**ACTION ITEM**:
For the word "agent", state how many lines below contain it. Give no other text.

——————

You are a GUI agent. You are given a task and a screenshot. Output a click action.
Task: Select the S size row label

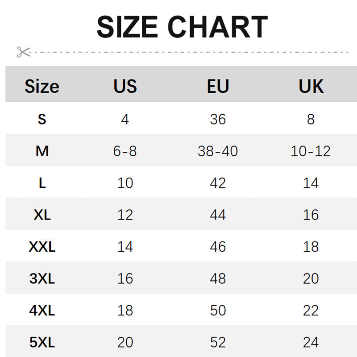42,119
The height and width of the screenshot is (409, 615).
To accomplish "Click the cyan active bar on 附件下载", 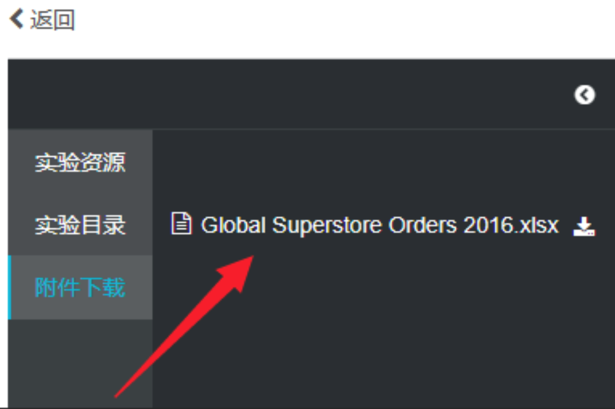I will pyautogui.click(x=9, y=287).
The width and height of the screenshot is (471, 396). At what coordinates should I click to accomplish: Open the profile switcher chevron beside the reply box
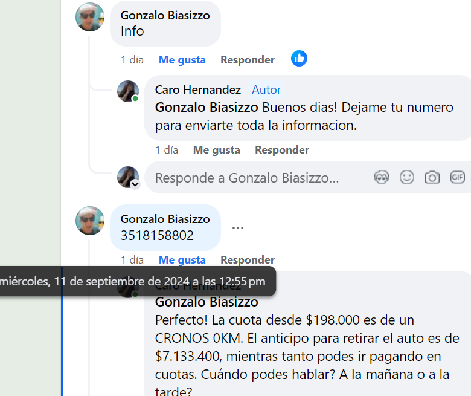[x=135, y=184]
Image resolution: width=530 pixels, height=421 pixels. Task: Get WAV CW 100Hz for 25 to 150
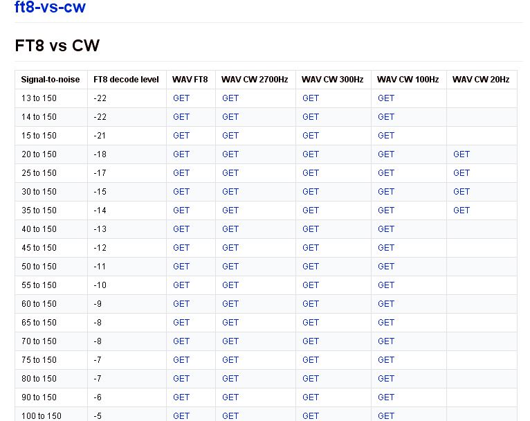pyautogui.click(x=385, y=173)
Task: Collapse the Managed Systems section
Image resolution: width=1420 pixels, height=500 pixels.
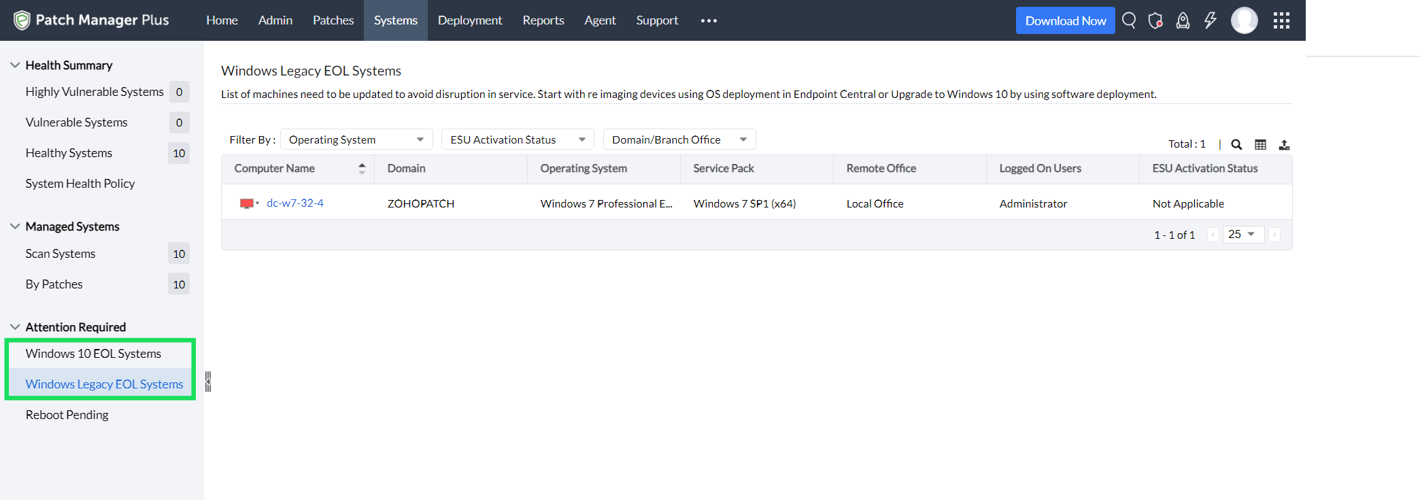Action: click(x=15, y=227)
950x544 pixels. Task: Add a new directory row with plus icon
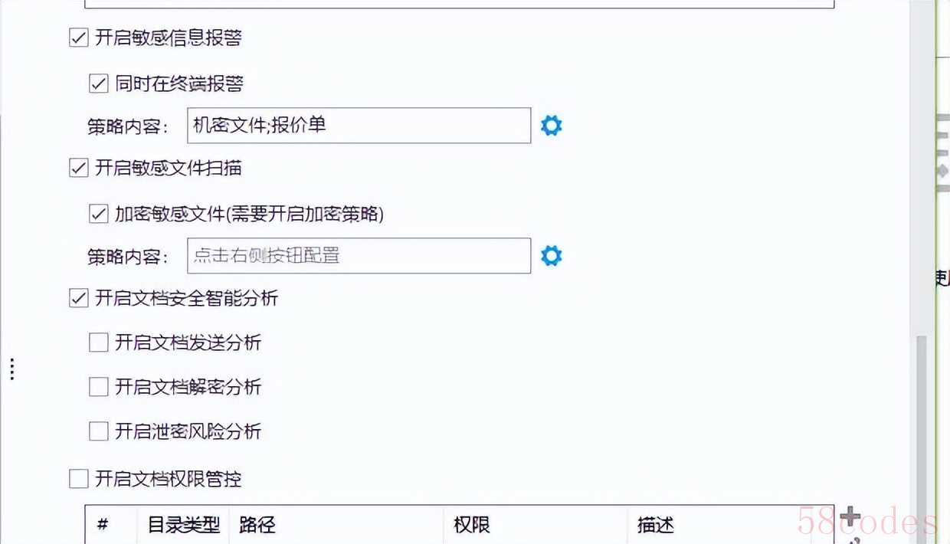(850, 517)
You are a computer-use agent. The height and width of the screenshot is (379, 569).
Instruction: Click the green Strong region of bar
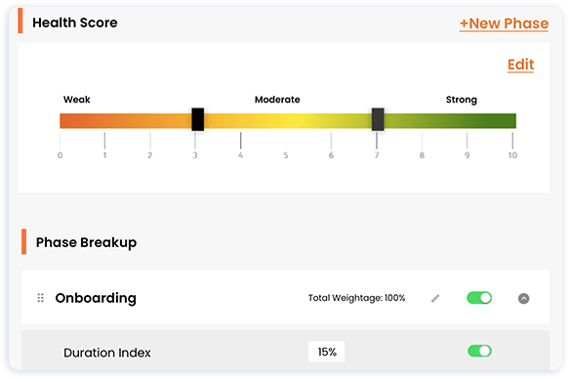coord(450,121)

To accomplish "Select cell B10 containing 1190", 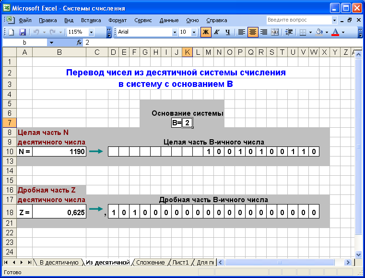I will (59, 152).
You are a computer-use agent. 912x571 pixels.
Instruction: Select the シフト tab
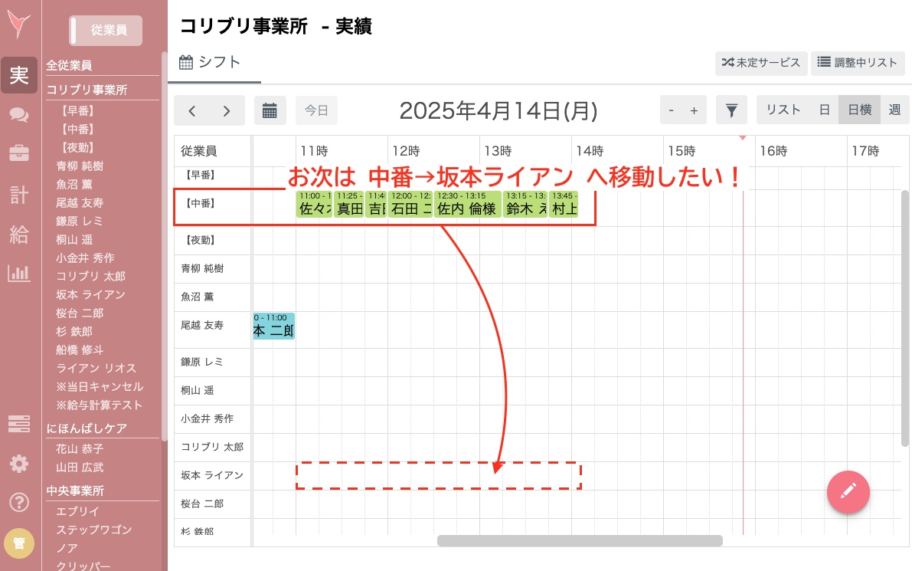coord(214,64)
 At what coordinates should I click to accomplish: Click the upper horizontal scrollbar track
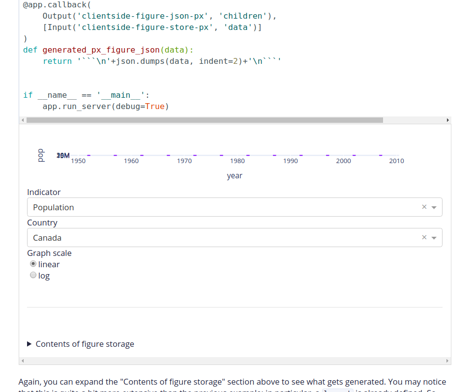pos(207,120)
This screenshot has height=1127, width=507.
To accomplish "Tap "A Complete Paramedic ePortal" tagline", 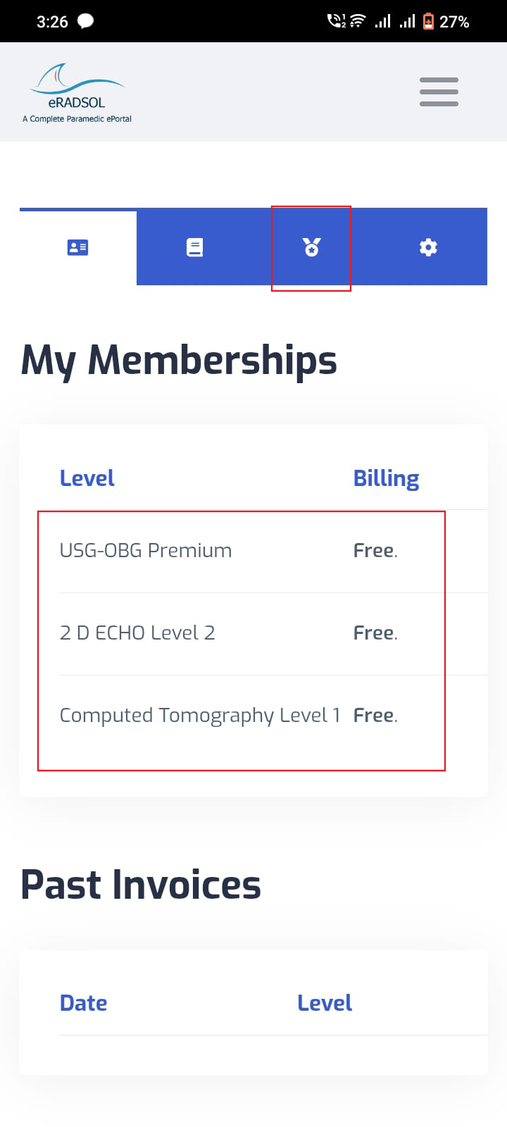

——————

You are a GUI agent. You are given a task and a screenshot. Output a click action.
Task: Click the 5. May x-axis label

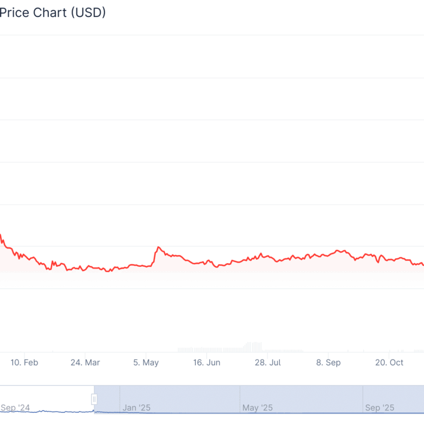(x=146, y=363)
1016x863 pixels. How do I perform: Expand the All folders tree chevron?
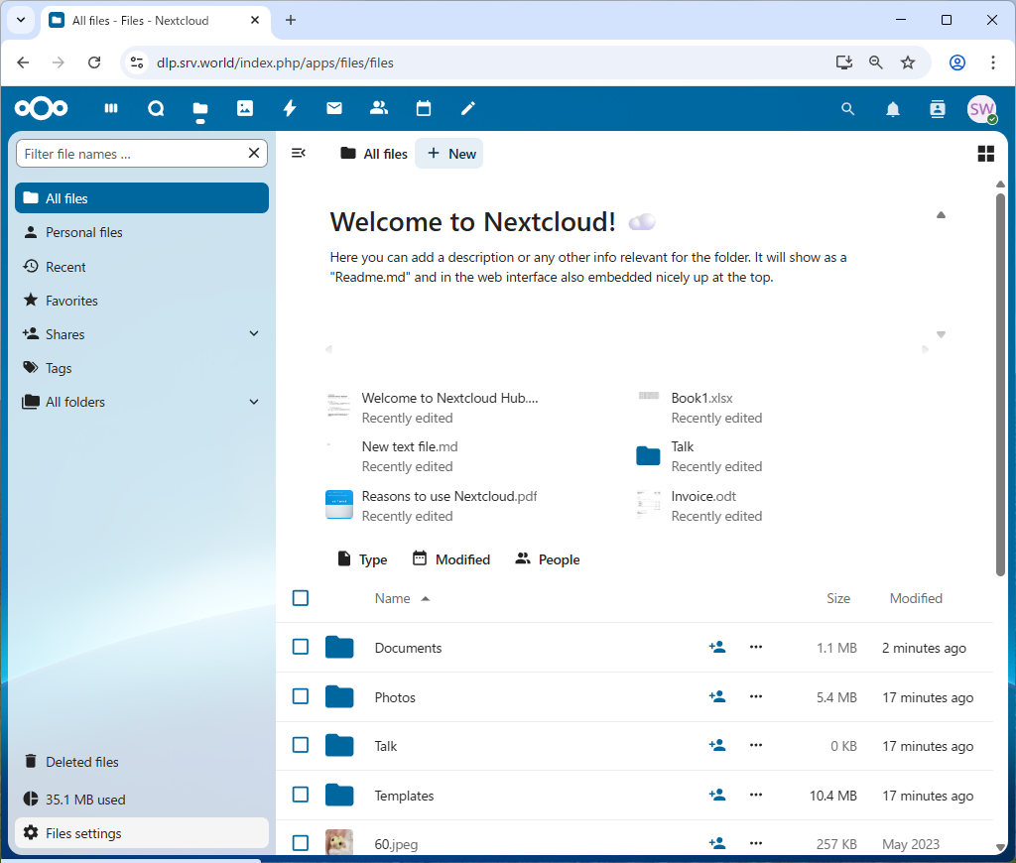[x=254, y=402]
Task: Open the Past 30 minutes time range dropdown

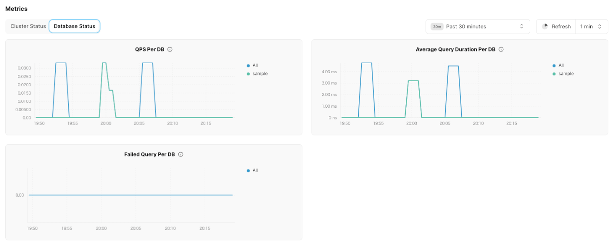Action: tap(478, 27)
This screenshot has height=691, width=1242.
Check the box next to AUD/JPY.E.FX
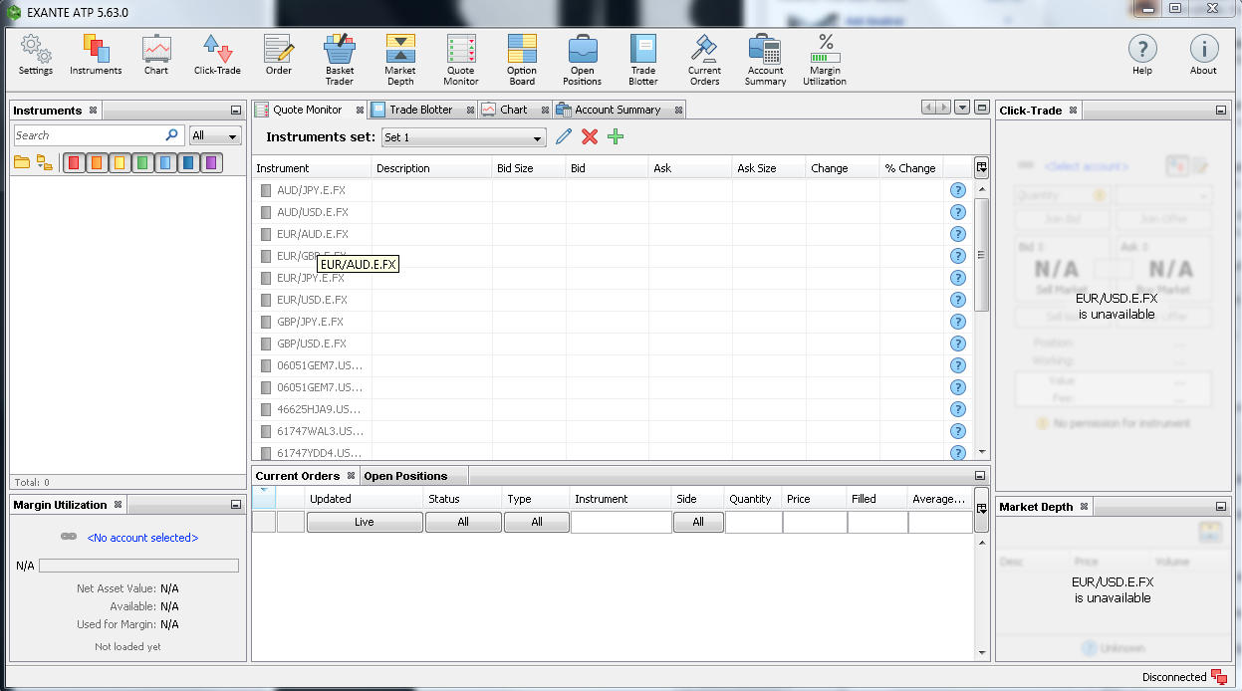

——————

**ANSWER AREA**:
4